According to CNBC, “The move to shutter Haven may be a sign of how difficult it is to radically improve American health care, a complicated and entrenched system of doctors, insurers, drugmakers, and middlemen that costs the country $3.5 trillion every year.”

When Haven was launched, shares of health care companies tumbled as investors wagered that the three partners would disrupt the system by testing new ideas on more than a million employees.

JPMorgan, for example, tested telemedicine options for employees in Ohio and Arizona, the two states where it has the most employees outside of New York.
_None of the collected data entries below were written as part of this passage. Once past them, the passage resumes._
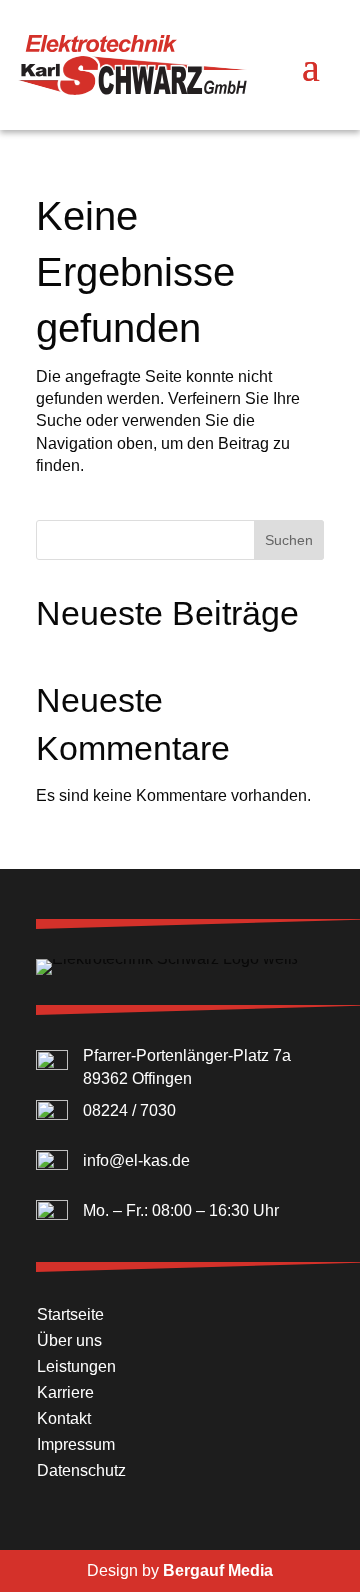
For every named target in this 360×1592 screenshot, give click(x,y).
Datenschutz (81, 1470)
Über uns (69, 1340)
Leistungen (76, 1366)
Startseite (70, 1314)
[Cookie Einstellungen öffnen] (36, 1566)
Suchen (289, 540)
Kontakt (64, 1418)
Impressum (76, 1444)
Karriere (65, 1392)
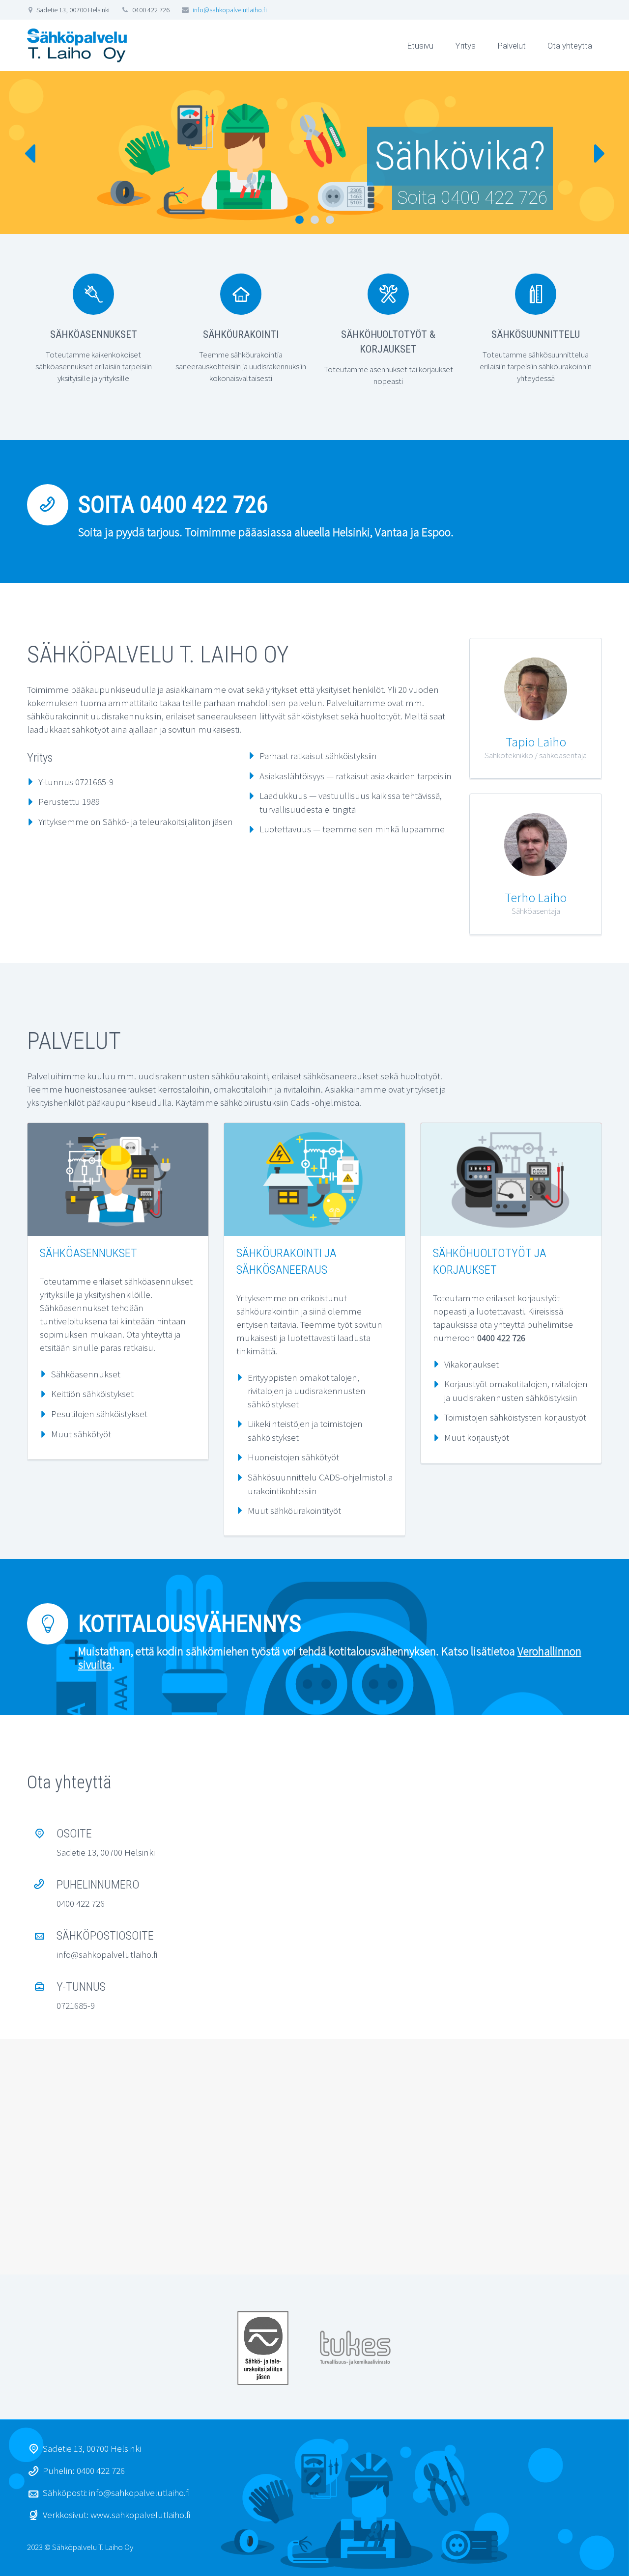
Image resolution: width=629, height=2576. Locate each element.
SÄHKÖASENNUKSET (93, 334)
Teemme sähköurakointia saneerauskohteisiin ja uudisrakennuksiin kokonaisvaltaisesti (240, 366)
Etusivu (420, 46)
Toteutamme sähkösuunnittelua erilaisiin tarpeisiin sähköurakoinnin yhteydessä (536, 366)
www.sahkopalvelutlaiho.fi (140, 2515)
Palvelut (511, 46)
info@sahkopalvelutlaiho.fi (230, 9)
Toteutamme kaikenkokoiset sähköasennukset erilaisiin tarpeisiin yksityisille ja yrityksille (93, 366)
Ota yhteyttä (569, 46)
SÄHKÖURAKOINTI (241, 334)
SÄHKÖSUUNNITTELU (535, 334)
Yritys (465, 46)
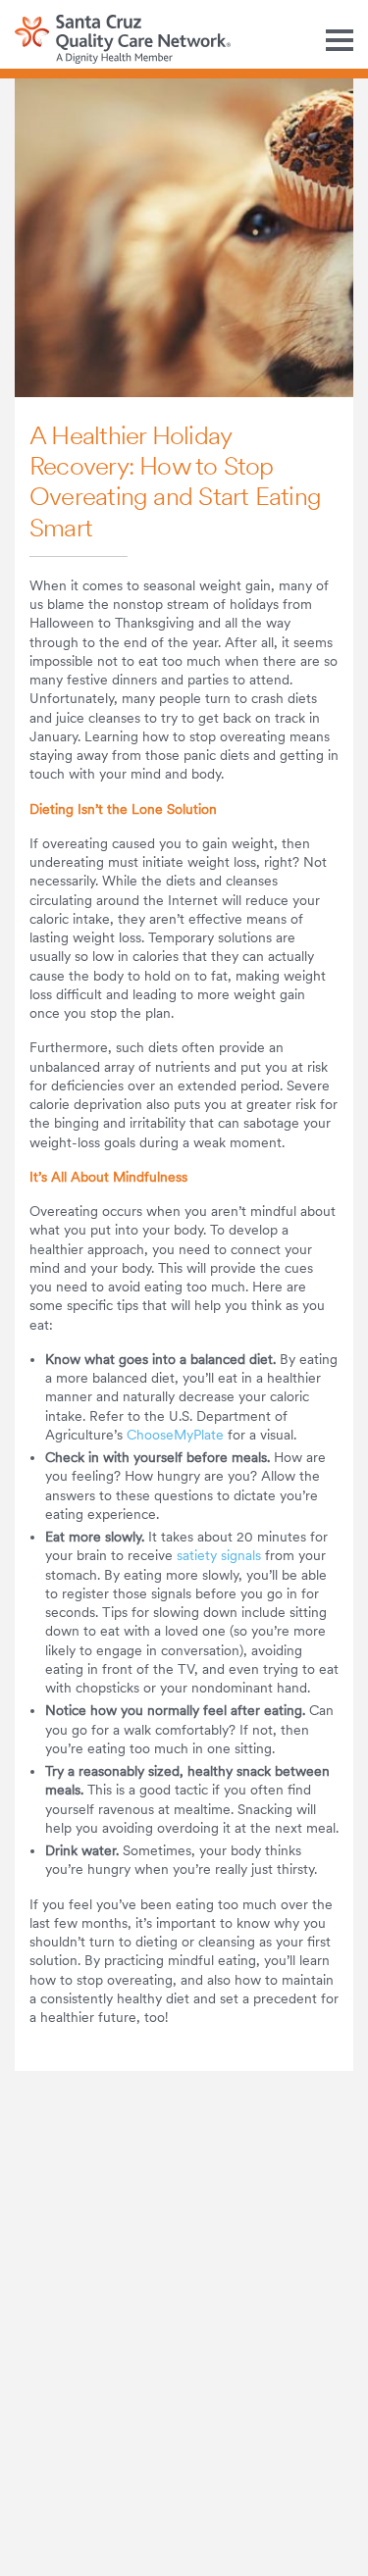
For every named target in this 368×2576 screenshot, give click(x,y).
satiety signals (219, 1555)
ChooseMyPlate (175, 1434)
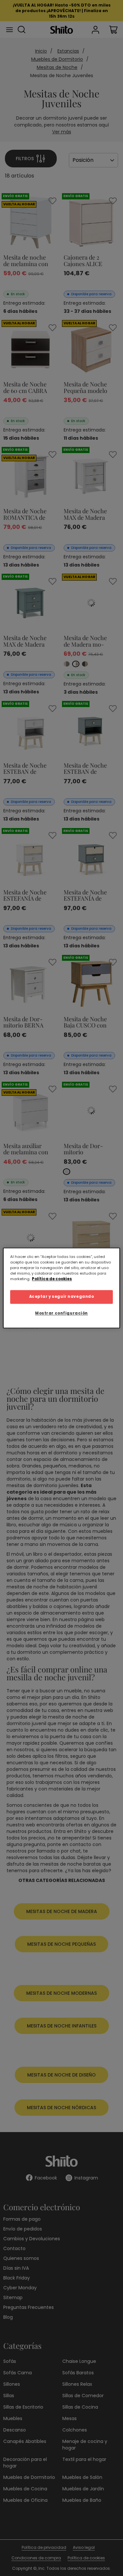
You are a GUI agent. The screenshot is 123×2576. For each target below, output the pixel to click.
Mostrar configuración (61, 1313)
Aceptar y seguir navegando (61, 1296)
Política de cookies (52, 1279)
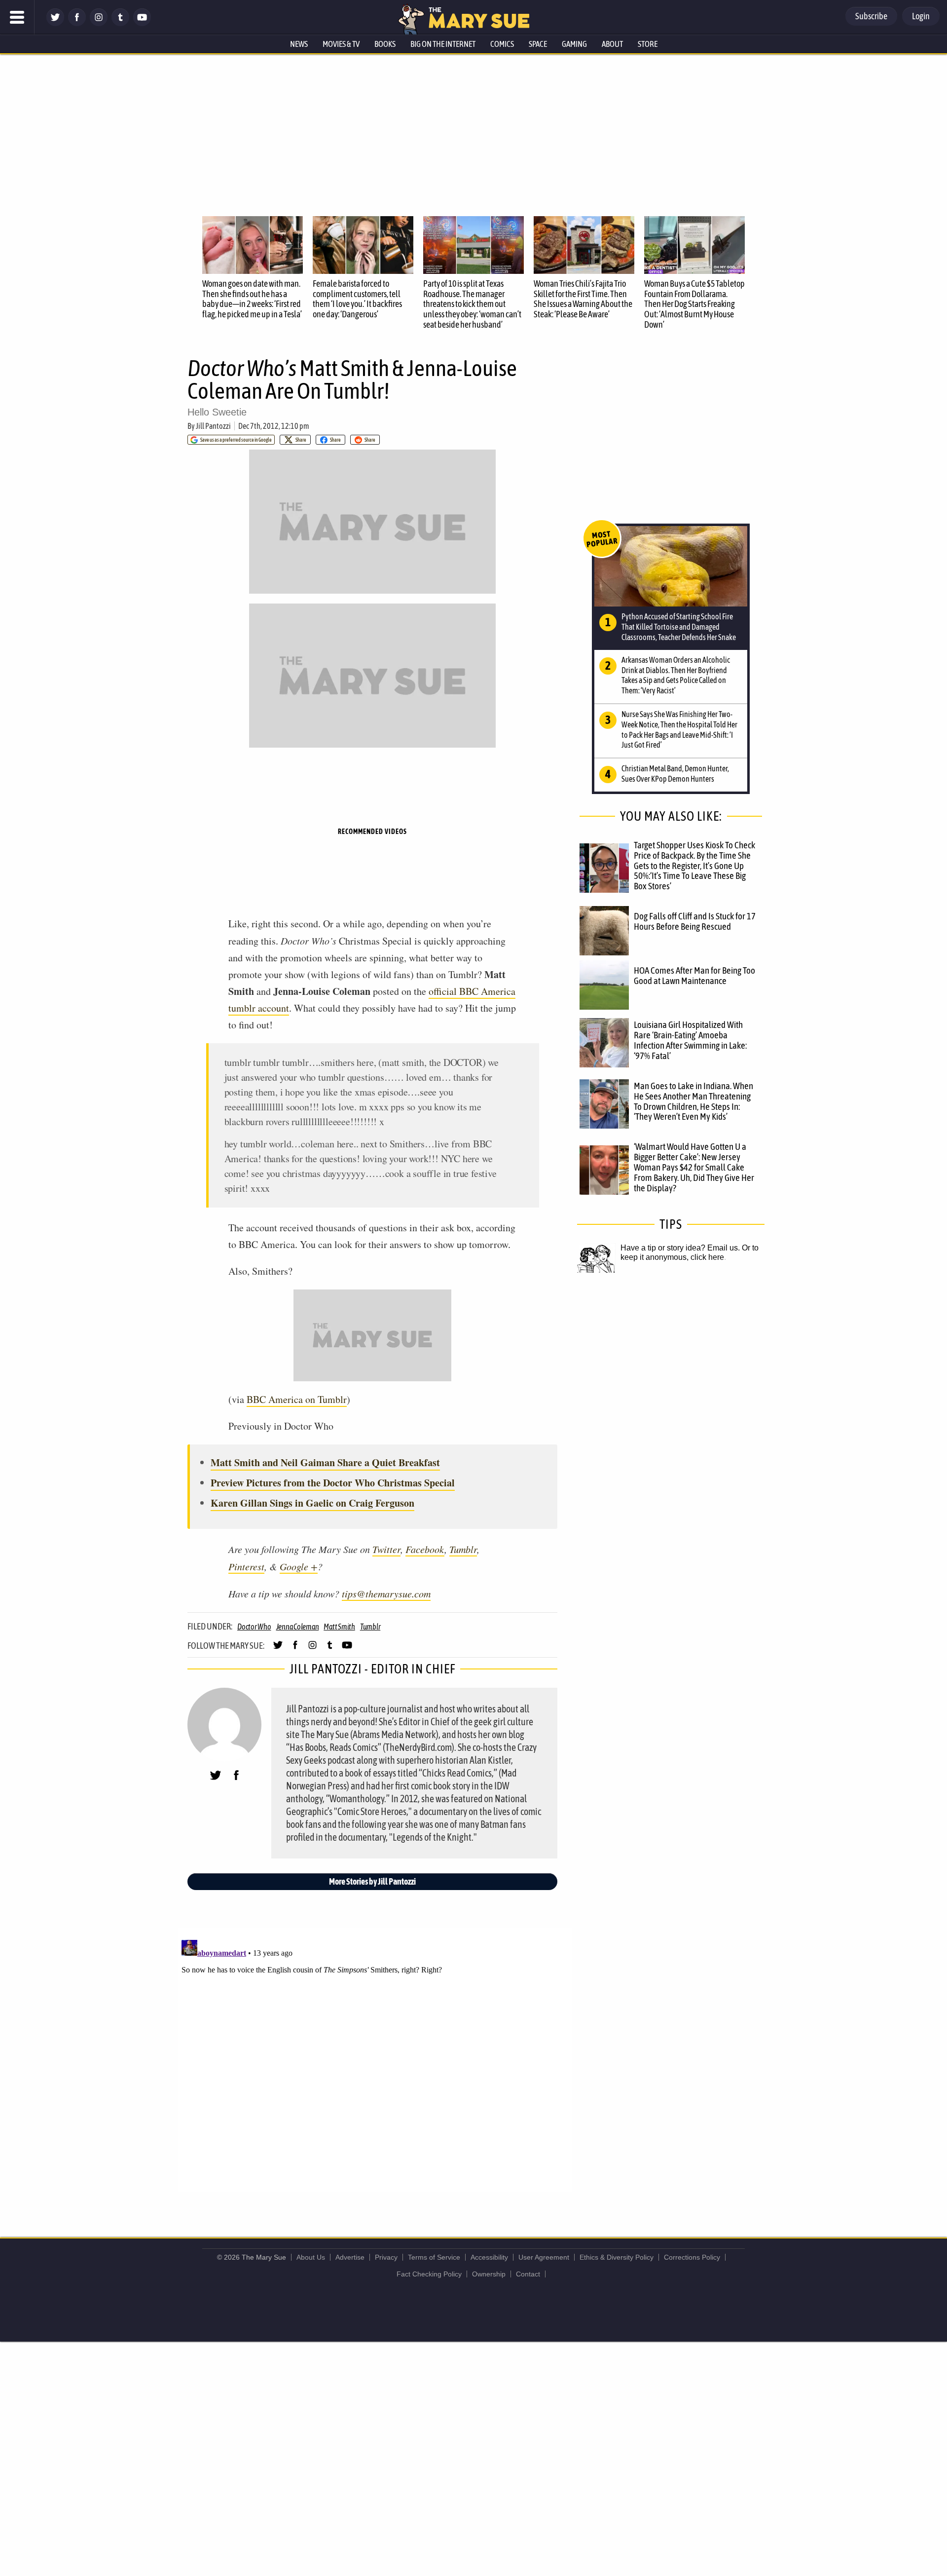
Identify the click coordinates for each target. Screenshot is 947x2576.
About (612, 44)
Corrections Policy (692, 2257)
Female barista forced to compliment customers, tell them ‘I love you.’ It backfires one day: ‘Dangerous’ (357, 298)
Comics (502, 44)
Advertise (349, 2257)
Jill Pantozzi (213, 425)
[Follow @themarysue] (55, 23)
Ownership (489, 2274)
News (299, 44)
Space (538, 44)
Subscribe (871, 16)
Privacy (386, 2257)
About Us (310, 2257)
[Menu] (17, 17)
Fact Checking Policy (429, 2274)
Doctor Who (254, 1626)
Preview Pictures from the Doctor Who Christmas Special (333, 1483)
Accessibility (489, 2257)
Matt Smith (339, 1626)
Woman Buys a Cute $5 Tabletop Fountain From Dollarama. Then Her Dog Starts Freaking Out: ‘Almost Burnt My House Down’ (694, 304)
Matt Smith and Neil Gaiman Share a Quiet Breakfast (325, 1462)
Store (647, 44)
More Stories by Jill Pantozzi (372, 1881)
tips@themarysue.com (386, 1593)
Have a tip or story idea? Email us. (680, 1248)
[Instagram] (99, 23)
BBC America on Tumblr (297, 1399)
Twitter (386, 1549)
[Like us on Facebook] (77, 23)
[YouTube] (142, 23)
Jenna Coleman (297, 1626)
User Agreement (543, 2257)
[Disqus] (375, 2059)
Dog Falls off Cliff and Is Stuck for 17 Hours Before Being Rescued (695, 921)
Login (921, 16)
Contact (528, 2274)
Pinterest (246, 1566)
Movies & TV (341, 44)
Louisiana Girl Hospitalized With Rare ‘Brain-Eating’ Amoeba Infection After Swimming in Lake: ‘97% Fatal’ (690, 1040)
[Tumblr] (120, 23)
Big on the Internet (442, 44)
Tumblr (463, 1549)
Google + (299, 1566)
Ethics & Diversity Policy (617, 2257)
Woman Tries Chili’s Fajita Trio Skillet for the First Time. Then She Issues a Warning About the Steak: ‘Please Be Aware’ (583, 298)
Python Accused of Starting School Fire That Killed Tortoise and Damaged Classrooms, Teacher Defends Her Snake (678, 627)
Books (385, 44)
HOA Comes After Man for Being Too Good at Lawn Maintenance (694, 975)
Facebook (424, 1549)
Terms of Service (434, 2257)
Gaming (574, 44)
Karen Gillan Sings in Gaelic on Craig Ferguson (312, 1503)
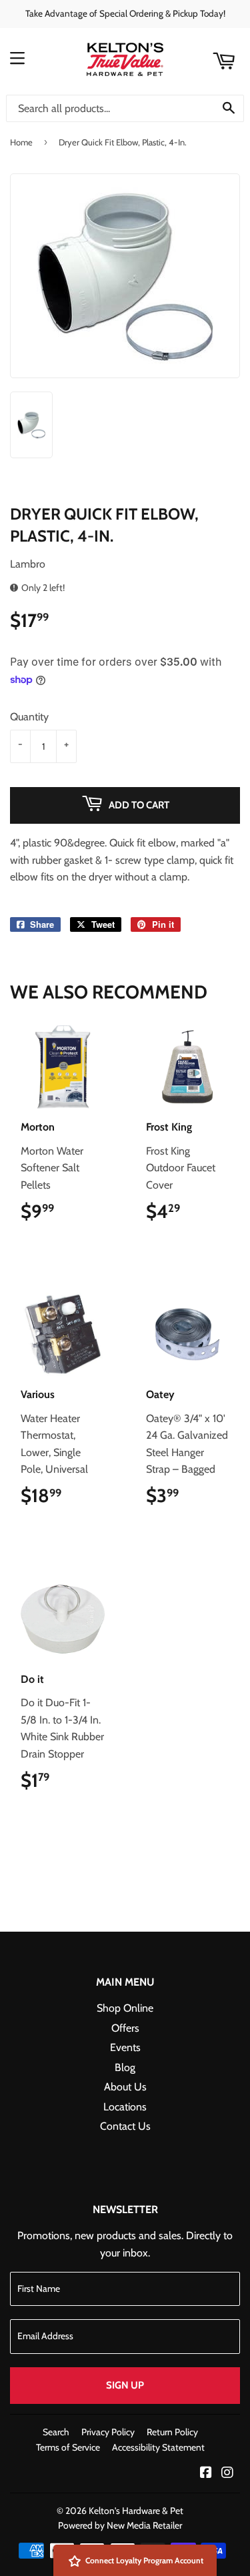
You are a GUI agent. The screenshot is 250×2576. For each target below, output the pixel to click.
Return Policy (172, 2432)
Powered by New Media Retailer (120, 2525)
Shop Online (125, 2008)
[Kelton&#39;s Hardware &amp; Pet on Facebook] (206, 2473)
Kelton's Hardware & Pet (136, 2510)
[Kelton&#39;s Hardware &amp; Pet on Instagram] (227, 2473)
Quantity (29, 716)
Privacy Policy (108, 2432)
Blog (125, 2067)
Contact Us (125, 2126)
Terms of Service (68, 2447)
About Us (125, 2086)
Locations (125, 2106)
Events (125, 2047)
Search (56, 2432)
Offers (125, 2028)
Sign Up (125, 2385)
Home (21, 142)
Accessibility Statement (158, 2447)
But citing two people familiar with Haven, The New York Times said that “logistical hurdles had made it harder than expected to come up with new ideas that made sense for all three companies.”

Berkshire Hathaway, one of the sources said, has a wide variety of systems for administering health care at the companies it owns, so across-the-board changes were difficult even internally.

“Haven worked best as an incubator of ideas, a place to pilot, test, and learn — and a way to share best practices across our companies,” JPMorgan CEO Jamie Dimon said.